I dated one of these already... well it wasn’t a date as much as a hook up ( tentative hook up ). I was 22. Those were days when Adam 4 Adam was where it was at – these days I suggest they should just buy shares in Jack’d. So my hookup came over. Call him Feel Good. Attractive, tall-ish, thick lips ( I’m a sucker for lips,) Feel Good had all the things that make me go all juicy fruity ( yes juicy fruity). So we laid in my bed watching Netflix, back then I wasn’t an initiator, so I wasn’t starting NOTHING if he didn't make the first move. So we just talked midway into the conversation.
Do you know what I do?
I said no
( thinking Oh God where is this shit going ). He pulled up a YouTube video of him…. Preaching. Yes, I—said-- PREACHING! He was a pastor! A PASTOR –OH SHIT! I had a Pastor Feel Good in between my sheets …
Now I have done some things, all of which I will proudly say I’ve done… BUT... a priest in my bed… SIGH.
Nothing happened ( ok we just kissed... it was good, though, ) and he tried to have sex he claimed he had a 10-inch dick, we’ve all heard that story before. I got turned off not because he was a pastor but rather because of where the conversation went after I found out. I asked him his views on homosexuality. He said he believed it was wrong, and that gay people have no place in heaven, the Bible says according to Pastor Feel Good, it was an abomination. But ….. Still here he is in my bed trying to smash. Now ain’t that some contradictory shit! I mean, I know I am EVERYTHING, but to have someone risk his ‘salvation’ just to have sex with me is too much pressure, so I excused him, and told him it wasn’t going to happen … he was pissed; I didn’t care.

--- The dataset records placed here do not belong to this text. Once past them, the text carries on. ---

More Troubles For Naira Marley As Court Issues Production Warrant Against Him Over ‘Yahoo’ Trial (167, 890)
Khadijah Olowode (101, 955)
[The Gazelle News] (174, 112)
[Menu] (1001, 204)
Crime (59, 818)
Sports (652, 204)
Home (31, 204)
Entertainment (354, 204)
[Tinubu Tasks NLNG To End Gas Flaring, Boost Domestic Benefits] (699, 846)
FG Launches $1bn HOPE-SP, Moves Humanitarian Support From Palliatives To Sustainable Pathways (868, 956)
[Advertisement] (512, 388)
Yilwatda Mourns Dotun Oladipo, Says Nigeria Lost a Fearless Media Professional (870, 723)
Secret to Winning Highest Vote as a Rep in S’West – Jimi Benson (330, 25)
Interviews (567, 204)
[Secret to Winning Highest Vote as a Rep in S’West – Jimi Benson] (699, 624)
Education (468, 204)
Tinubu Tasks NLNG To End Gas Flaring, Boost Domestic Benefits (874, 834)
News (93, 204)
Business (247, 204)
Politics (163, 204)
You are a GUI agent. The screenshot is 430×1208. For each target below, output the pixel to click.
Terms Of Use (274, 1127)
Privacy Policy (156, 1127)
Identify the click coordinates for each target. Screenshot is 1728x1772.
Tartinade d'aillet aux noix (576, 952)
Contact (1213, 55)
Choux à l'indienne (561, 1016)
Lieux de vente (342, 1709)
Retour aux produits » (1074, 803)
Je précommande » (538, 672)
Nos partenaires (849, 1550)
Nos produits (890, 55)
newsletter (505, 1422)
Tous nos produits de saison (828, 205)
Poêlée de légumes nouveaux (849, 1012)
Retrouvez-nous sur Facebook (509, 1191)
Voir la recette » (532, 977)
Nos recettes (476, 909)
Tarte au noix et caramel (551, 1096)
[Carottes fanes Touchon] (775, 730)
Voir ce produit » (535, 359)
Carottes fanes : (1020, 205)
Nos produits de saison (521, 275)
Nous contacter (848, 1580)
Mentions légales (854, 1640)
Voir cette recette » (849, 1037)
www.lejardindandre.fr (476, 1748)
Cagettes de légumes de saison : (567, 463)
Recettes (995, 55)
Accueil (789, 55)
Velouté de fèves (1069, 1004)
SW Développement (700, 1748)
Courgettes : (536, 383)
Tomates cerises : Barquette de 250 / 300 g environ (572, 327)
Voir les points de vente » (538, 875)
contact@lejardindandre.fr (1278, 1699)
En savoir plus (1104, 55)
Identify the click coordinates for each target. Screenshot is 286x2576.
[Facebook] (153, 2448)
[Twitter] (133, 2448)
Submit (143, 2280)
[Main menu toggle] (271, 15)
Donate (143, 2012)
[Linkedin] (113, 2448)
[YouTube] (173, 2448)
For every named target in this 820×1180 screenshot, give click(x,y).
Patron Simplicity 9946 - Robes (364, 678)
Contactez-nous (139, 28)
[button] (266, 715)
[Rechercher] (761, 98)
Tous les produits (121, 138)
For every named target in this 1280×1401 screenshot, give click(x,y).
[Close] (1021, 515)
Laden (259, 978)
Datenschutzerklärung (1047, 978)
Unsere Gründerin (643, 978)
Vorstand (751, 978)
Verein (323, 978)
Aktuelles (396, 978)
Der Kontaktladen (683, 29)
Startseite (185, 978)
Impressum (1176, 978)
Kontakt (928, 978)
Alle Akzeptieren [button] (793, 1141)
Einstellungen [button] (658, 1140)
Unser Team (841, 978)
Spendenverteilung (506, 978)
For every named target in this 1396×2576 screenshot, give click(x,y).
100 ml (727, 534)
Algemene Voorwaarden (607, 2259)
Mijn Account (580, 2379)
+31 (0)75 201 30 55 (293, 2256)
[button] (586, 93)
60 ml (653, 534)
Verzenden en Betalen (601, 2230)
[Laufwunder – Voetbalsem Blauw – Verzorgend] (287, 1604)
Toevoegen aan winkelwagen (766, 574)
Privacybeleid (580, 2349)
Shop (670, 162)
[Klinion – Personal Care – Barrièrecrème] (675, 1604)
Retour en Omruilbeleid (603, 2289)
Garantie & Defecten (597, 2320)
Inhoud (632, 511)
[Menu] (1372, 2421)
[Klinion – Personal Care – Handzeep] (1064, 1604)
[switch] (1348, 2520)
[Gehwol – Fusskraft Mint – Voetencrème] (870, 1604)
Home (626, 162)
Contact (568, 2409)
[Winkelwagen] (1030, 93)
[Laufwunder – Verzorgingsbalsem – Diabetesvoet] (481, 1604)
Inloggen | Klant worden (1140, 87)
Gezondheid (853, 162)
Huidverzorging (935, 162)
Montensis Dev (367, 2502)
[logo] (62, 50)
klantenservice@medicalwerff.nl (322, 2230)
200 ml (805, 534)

You see the church mothers are those who have been programmed from a young age by religion to believe that who they are innately is wrong, and if they do not adjust or change this, and marry a woman they will go to hell. This sense of internalized homophobia prevents such men from being able to form healthy relationships and being authentic to who they are because they have been indoctrinated to believe that being gay is a sin.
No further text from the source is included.